Enrichment runs at low priority during idle time. It doesn't block search. Un-enriched chunks are still searchable, just slightly less accurate. On a vault with 5,000 notes, initial indexing might take a few minutes. The enrichment pass runs afterward and can take 10-20 minutes depending on the embedding model's speed.

Search performance

Vector search uses bulk-loaded vectors with in-JavaScript cosine similarity rather than SQL custom functions. This is 10-50x faster than routing each comparison through the JS-to-WASM bridge per row. The VectorStore (src/core/knowledge/VectorStore.ts) loads all vectors into memory once, then searches in pure JS.

Vault sizeVector searchFull pipeline (all 4 stages)
500 notes~50ms~200ms
5,000 notes~150ms~500ms
20,000 notes~400ms~1.2s

Reranking is the slowest stage. The cross-encoder runs on CPU via WASM, adding 100-300ms depending on candidate count. You can disable reranking in settings if speed matters more than precision.

How results reach the agent

The knowledge layer is consumed through two tools. semantic_search is the direct interface.
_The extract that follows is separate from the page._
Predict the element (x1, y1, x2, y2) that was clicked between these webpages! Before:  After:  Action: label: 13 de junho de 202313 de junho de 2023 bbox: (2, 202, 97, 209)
The agent provides a query and gets ranked results. search_files combines keyword matching with semantic search when the knowledge layer is available, falling back to pure keyword search when it isn't.

Results include the matching text excerpt, the file path, the relevance score, and (when graph expansion contributed) the connection path that led to the result. This connection context helps the agent explain why a note is relevant, not just that it is.